-- start INPUT MATERIAL --

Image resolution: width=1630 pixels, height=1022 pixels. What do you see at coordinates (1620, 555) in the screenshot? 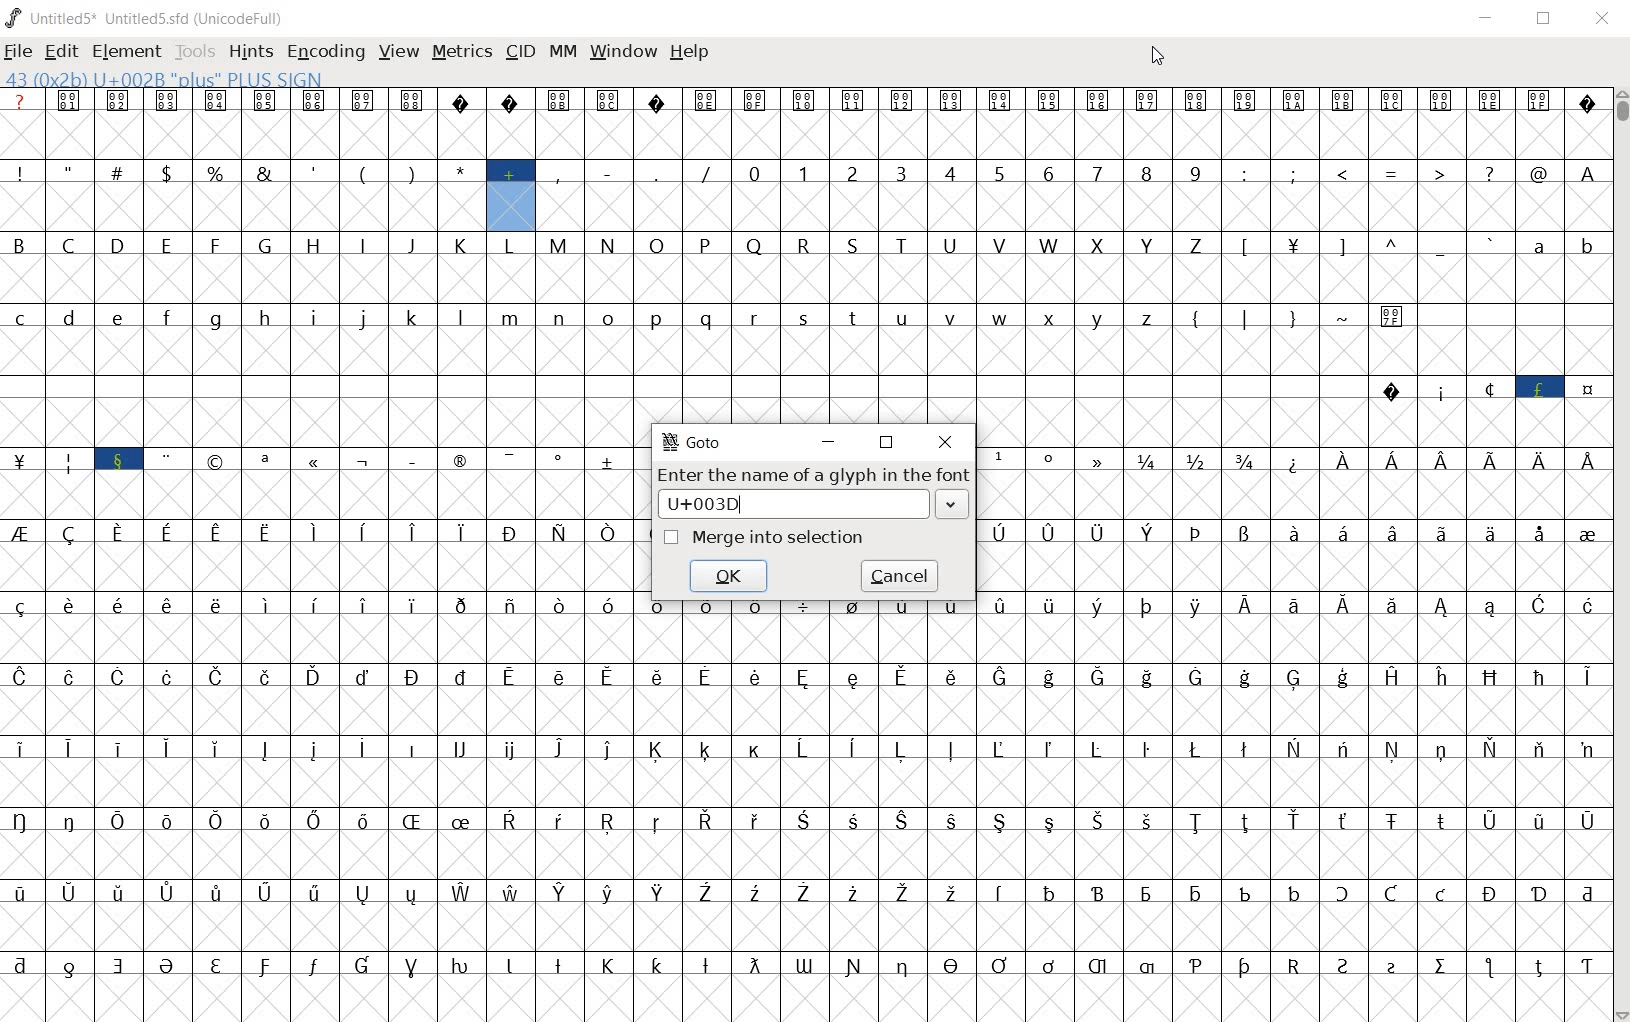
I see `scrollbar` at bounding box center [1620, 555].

-- end INPUT MATERIAL --
-- start INPUT MATERIAL --

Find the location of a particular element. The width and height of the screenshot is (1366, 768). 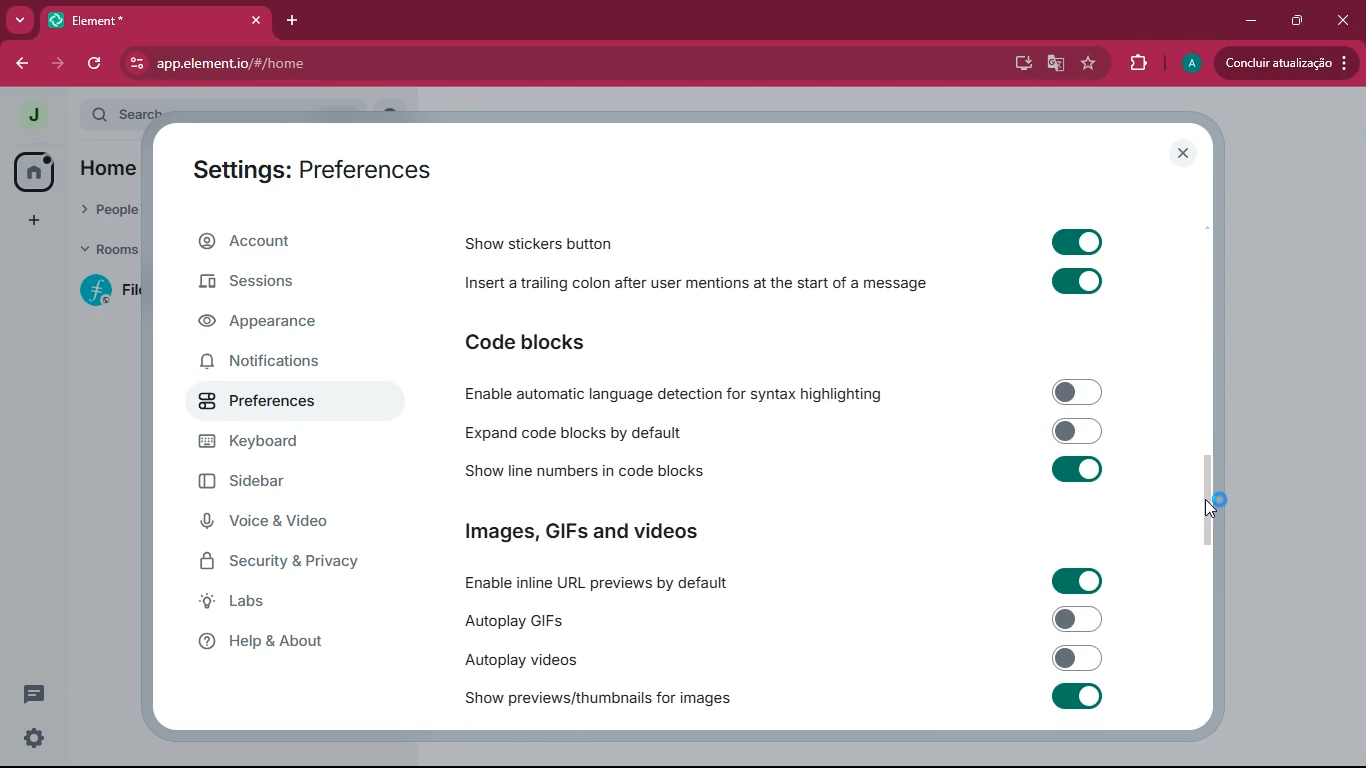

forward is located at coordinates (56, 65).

-- end INPUT MATERIAL --
-- start INPUT MATERIAL --

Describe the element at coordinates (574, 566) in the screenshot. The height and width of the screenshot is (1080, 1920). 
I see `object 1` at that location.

-- end INPUT MATERIAL --

» PROBLEM: Reproduce the data above, starting at the line that contains "Image resolution: width=1630" and ending after the line that contains "center [1620, 555].". Omit the pictures.

» OUTPUT OF THE EXERCISE:
Image resolution: width=1630 pixels, height=1022 pixels. What do you see at coordinates (1620, 555) in the screenshot? 
I see `scrollbar` at bounding box center [1620, 555].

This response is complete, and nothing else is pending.